====== Extracted text ======
Research engineer at the National Institute of Demographic Studies, historian, author of Après l'empire [After the Empire], published by Gallimard in 2002 - an essay in which he predicted the "breakdown" of the American system - Emmanuel Todd reviews for Le Figaro the serious failures revealed by the storm.
Emmanuel Todd: The Specter of a Soviet-Style Crisis
By Marie-Laure Germon and Alexis Lacroix
Le Figaro

Monday 12 September 2005

According to this demographer, Hurricane Katrina has revealed the decline of the American system.

Research engineer at the National Institute of Demographic Studies, historian, author of Après l'empire [After the Empire], published by Gallimard in 2002 - an essay in which he predicted the "breakdown" of the American system - Emmanuel Todd reviews for Le Figaro the serious failures revealed by the storm.

Le Figaro - What is the first moral and political lesson we can learn from the catastrophe Katrina provoked? The necessity for a "global" change in our relationship with nature?

Emmanuel Todd - Let us be wary of over-interpretation. Let's not lose sight of the fact that we're talking about a hurricane of extraordinary scope that would have produced monstrous damage anywhere. An element that surprised a great many people - the eruption of the black population, a supermajority in this disaster - did not really surprise me personally, since I have done a great deal of work on the mechanisms of racial segregation in the United States. I have known for a long time that the map of infant mortality in the United States is always an exact copy of the map of the density of black populations. On the other hand, I was surprised that spectators to this catastrophe should appear to have suddenly discovered that Condoleezza Rice and Colin Powell are not particularly representative icons of the conditions of black America. What really resonates with my representation of the United States - as developed in Après l'empire - is the fact that the United States was disabled and ineffectual. The myth of the efficiency and super-dynamism of the American economy is in danger.

We were able to observe the inadequacy of the technical resources, of the engineers, of the military forces on the scene to confront the crisis. That lifted the veil on an American economy globally perceived as very dynamic, benefiting from a low unemployment rate, credited with a strong GDP growth rate. As opposed to the United States, Europe is supposed to be rather pathetic, clobbered with endemic unemployment and stricken with anemic growth. But what people have not wanted to see is that the dynamism of the United States is essentially a dynamism of consumption.

Is American household consumption artificially stimulated?

The American economy is at the heart of a globalized economic system, and the United States acts as a remarkable financial pump, importing capital to the tune of 700 to 800 billion dollars a year. These funds, after redistribution, finance the consumption of imported goods - a truly dynamic sector. What has characterized the United States for years is the tendency to swell the monstrous trade deficit, which is now close to 700 billion dollars. The great weakness of this economic system is that it does not rest on a foundation of real domestic industrial capacity.

American industry has been bled dry and it's the industrial decline that above all explains the negligence of a nation confronted with a crisis situation: to manage a natural catastrophe, you don't need sophisticated financial techniques, call options that fall due on such and such a date, tax consultants, or lawyers specialized in funds extortion at a global level, but you do need materiel, engineers, and technicians, as well as a feeling of collective solidarity. A natural catastrophe on national territory confronts a country with its deepest identity, with its capacities for technical and social response. Now, if the American population can very well agree to consume together - the rate of household savings being virtually nil - in terms of material production, of long-term prevention and planning, it has proven itself to be disastrous. The storm has shown the limits of a virtual economy that identifies the world as a vast video game.
====== Material ======
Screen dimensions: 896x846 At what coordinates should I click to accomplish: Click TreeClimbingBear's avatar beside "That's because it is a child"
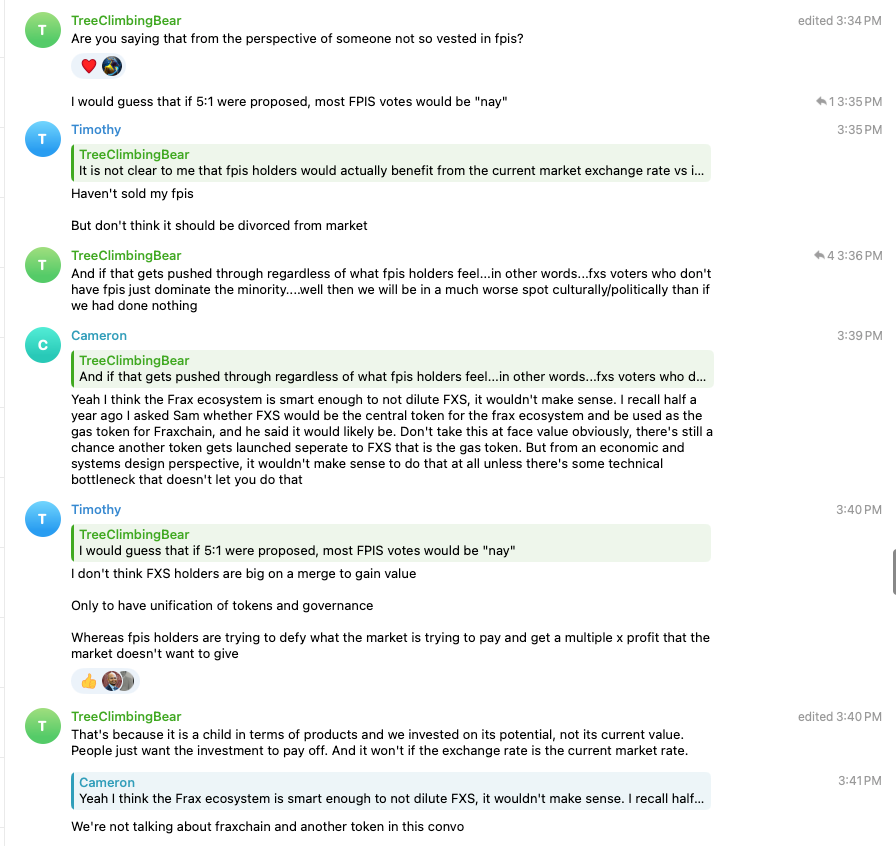tap(41, 726)
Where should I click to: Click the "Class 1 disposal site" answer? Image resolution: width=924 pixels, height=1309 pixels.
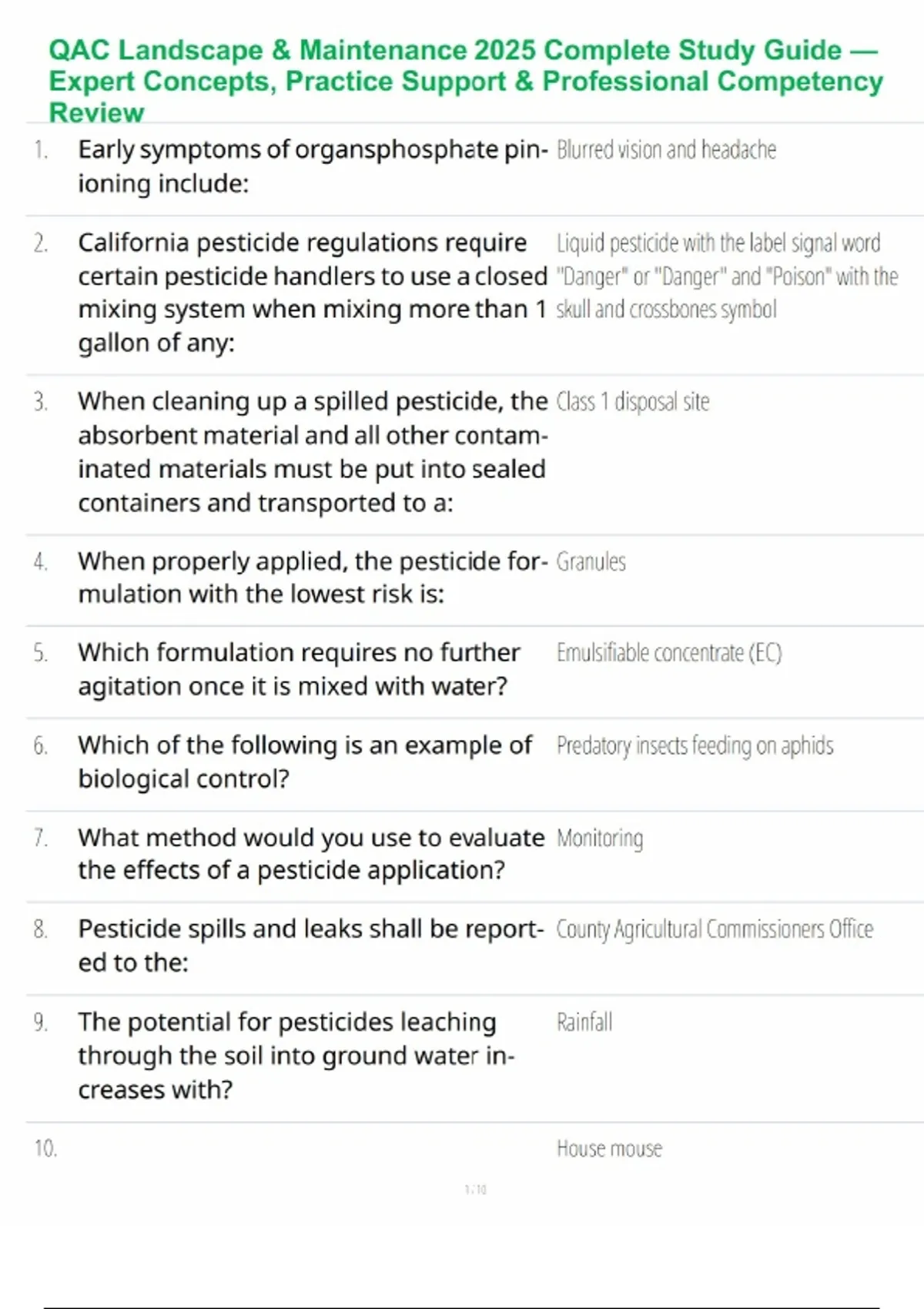point(632,402)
======
Exercise set:
A - In the interview with Emmanuel Todd about Hurricane Katrina, why was he not surprised that black residents made up a supermajority of those caught in the disaster? Answer in one to three sentences.
B - According to Todd in the Katrina interview, how much capital does the United States import each year?
C - Carry on the Katrina interview with Emmanuel Todd from its last sentence.

Answers for this exercise:
A - Todd had done a great deal of work on the mechanisms of racial segregation in the United States. He had long known that the map of infant mortality in the country always matches the map of where black populations are densest.

B - Between 700 and 800 billion dollars a year.

C -
Is it fair to link the American system's profit-margin orientation - that "neo-liberalism" denounced by European commentators - and the catastrophe that struck New Orleans?

Management of the catastrophe would have been much better in the United States of old. After the Second World War, the United States assured the production of half the goods produced on the planet. Today, the United States shows itself to be at loose ends, bogged down in a devastated Iraq that it doesn't manage to reconstruct. The Americans took a long time to armor their vehicles, to protect their own troops. They had to import light ammunition. What a difference from the United States of the Second World War that simultaneously crushed the Japanese Army with its fleet of aircraft carriers, organized the Normandy landing, re-equipped the Russian army in light materiel, contributed magisterially to Europe's liberations, and kept the European and German populations liberated from Hitler alive. The Americans knew how to dominate the Nazi storm with a mastery they show themselves incapable of today in just a single one of their regions. The explanation is simple: American capitalism of that era was an industrial capitalism based on the production of goods, in short, a world of engineers and technicians.

Isn't it more pertinent to acknowledge that there are virtually no more purely natural disasters, rigorously defined, by virtue of the immoderation of human activities? Isn't it the case that the "American Way of Life" must reform itself? By, for example, agreeing to the constraints of the Kyoto Protocol?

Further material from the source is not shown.